- _What the exercise asks_: Could you please repeat the data below word for word?

- _Listed records_:

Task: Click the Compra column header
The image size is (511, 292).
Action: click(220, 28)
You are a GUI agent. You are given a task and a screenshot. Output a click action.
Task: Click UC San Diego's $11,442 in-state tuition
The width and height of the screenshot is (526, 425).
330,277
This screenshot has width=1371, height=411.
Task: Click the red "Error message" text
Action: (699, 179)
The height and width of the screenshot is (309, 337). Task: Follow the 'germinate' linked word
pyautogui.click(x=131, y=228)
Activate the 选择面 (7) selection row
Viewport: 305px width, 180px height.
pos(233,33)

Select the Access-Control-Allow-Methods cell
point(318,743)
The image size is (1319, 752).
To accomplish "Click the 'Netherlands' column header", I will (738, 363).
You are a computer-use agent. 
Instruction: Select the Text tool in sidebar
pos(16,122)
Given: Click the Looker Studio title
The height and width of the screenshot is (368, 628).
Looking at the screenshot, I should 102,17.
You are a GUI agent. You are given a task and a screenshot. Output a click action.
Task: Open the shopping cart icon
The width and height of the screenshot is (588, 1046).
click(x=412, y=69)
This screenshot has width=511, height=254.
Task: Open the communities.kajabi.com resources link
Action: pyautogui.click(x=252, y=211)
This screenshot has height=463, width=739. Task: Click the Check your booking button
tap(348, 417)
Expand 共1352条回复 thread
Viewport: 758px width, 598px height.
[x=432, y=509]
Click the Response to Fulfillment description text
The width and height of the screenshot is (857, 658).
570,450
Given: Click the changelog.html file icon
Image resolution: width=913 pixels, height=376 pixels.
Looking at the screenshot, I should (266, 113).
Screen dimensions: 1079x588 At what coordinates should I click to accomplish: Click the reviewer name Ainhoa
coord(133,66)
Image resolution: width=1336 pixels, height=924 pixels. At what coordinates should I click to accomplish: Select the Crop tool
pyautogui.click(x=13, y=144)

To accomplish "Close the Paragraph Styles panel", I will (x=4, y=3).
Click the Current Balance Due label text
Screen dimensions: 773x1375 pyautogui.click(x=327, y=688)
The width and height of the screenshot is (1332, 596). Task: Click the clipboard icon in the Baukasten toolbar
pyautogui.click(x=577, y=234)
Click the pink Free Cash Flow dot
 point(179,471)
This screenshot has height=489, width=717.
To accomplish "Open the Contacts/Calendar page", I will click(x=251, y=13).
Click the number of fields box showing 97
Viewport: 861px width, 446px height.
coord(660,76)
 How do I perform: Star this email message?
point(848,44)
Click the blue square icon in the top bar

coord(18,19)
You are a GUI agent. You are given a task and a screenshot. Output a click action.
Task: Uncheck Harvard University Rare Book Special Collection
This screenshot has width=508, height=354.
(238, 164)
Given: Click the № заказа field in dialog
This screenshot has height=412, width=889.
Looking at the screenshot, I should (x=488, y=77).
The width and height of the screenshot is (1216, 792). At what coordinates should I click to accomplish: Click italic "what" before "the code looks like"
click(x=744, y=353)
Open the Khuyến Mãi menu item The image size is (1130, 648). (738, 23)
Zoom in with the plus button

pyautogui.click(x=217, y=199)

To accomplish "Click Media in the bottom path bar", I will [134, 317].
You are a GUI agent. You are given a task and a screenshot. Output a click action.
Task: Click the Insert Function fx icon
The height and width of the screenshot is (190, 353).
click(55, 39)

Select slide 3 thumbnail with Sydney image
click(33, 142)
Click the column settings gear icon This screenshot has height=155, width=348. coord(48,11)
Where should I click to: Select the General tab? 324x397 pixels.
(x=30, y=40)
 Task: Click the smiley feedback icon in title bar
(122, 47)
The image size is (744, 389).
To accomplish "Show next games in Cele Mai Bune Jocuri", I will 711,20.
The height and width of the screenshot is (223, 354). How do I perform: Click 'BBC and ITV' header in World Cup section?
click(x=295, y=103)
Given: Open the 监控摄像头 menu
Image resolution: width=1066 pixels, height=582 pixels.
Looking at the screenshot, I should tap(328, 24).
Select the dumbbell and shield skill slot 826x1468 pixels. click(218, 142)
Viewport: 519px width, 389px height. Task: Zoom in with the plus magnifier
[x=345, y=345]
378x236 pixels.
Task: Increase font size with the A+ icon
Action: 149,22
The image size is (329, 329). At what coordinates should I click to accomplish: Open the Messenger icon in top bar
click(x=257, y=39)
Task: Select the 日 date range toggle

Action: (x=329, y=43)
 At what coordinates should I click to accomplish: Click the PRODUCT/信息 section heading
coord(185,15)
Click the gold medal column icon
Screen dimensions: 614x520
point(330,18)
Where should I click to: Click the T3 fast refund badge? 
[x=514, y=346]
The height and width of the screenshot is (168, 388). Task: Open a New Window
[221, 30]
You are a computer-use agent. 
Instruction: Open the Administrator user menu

- _Solved exercise_:
Task: Click the Compra column header
The image size is (511, 292).
Action: click(220, 28)
You are a GUI agent. You are given a task and a screenshot. Output a click action.
Task: Click UC San Diego's $11,442 in-state tuition
The width and height of the screenshot is (526, 425).
330,277
This screenshot has width=1371, height=411.
Task: Click the red "Error message" text
Action: (699, 179)
The height and width of the screenshot is (309, 337). Task: Follow the 'germinate' linked word
pyautogui.click(x=131, y=228)
Activate the 选择面 (7) selection row
Viewport: 305px width, 180px height.
pos(233,33)

Select the Access-Control-Allow-Methods cell
point(318,743)
The image size is (1319, 752).
To accomplish "Click the 'Netherlands' column header", I will (738, 363).
You are a computer-use agent. 
Instruction: Select the Text tool in sidebar
pos(16,122)
Given: Click the Looker Studio title
The height and width of the screenshot is (368, 628).
Looking at the screenshot, I should 102,17.
You are a GUI agent. You are given a task and a screenshot. Output a click action.
Task: Open the shopping cart icon
The width and height of the screenshot is (588, 1046).
click(x=412, y=69)
This screenshot has width=511, height=254.
Task: Open the communities.kajabi.com resources link
Action: pyautogui.click(x=252, y=211)
This screenshot has height=463, width=739. Task: Click the Check your booking button
tap(348, 417)
Expand 共1352条回复 thread
Viewport: 758px width, 598px height.
[x=432, y=509]
Click the Response to Fulfillment description text
The width and height of the screenshot is (857, 658).
570,450
Given: Click the changelog.html file icon
Image resolution: width=913 pixels, height=376 pixels.
Looking at the screenshot, I should (266, 113).
Screen dimensions: 1079x588 At what coordinates should I click to accomplish: Click the reviewer name Ainhoa
coord(133,66)
Image resolution: width=1336 pixels, height=924 pixels. At what coordinates should I click to accomplish: Select the Crop tool
pyautogui.click(x=13, y=144)

To accomplish "Close the Paragraph Styles panel", I will (x=4, y=3).
Click the Current Balance Due label text
Screen dimensions: 773x1375 pyautogui.click(x=327, y=688)
The width and height of the screenshot is (1332, 596). Task: Click the clipboard icon in the Baukasten toolbar
pyautogui.click(x=577, y=234)
Click the pink Free Cash Flow dot
 point(179,471)
This screenshot has height=489, width=717.
To accomplish "Open the Contacts/Calendar page", I will click(x=251, y=13).
Click the number of fields box showing 97
Viewport: 861px width, 446px height.
coord(660,76)
 How do I perform: Star this email message?
point(848,44)
Click the blue square icon in the top bar

coord(18,19)
You are a GUI agent. You are given a task and a screenshot. Output a click action.
Task: Uncheck Harvard University Rare Book Special Collection
This screenshot has width=508, height=354.
(238, 164)
Given: Click the № заказа field in dialog
This screenshot has height=412, width=889.
Looking at the screenshot, I should (x=488, y=77).
The width and height of the screenshot is (1216, 792). At what coordinates should I click to accomplish: Click italic "what" before "the code looks like"
click(x=744, y=353)
Open the Khuyến Mãi menu item The image size is (1130, 648). (738, 23)
Zoom in with the plus button

pyautogui.click(x=217, y=199)

To accomplish "Click Media in the bottom path bar", I will [134, 317].
You are a GUI agent. You are given a task and a screenshot. Output a click action.
Task: Click the Insert Function fx icon
The height and width of the screenshot is (190, 353).
click(55, 39)

Select slide 3 thumbnail with Sydney image
click(33, 142)
Click the column settings gear icon This screenshot has height=155, width=348. coord(48,11)
Where should I click to: Select the General tab? 324x397 pixels.
(x=30, y=40)
 Task: Click the smiley feedback icon in title bar
(122, 47)
The image size is (744, 389).
To accomplish "Show next games in Cele Mai Bune Jocuri", I will 711,20.
The height and width of the screenshot is (223, 354). How do I perform: Click 'BBC and ITV' header in World Cup section?
click(x=295, y=103)
Given: Open the 监控摄像头 menu
Image resolution: width=1066 pixels, height=582 pixels.
Looking at the screenshot, I should tap(328, 24).
Select the dumbbell and shield skill slot 826x1468 pixels. click(218, 142)
Viewport: 519px width, 389px height. Task: Zoom in with the plus magnifier
[x=345, y=345]
378x236 pixels.
Task: Increase font size with the A+ icon
Action: 149,22
The image size is (329, 329). At what coordinates should I click to accomplish: Open the Messenger icon in top bar
click(x=257, y=39)
Task: Select the 日 date range toggle

Action: (x=329, y=43)
 At what coordinates should I click to accomplish: Click the PRODUCT/信息 section heading
coord(185,15)
Click the gold medal column icon
Screen dimensions: 614x520
point(330,18)
Where should I click to: Click the T3 fast refund badge? 
[x=514, y=346]
The height and width of the screenshot is (168, 388). Task: Open a New Window
[221, 30]
You are a computer-use agent. 
Instruction: Open the Administrator user menu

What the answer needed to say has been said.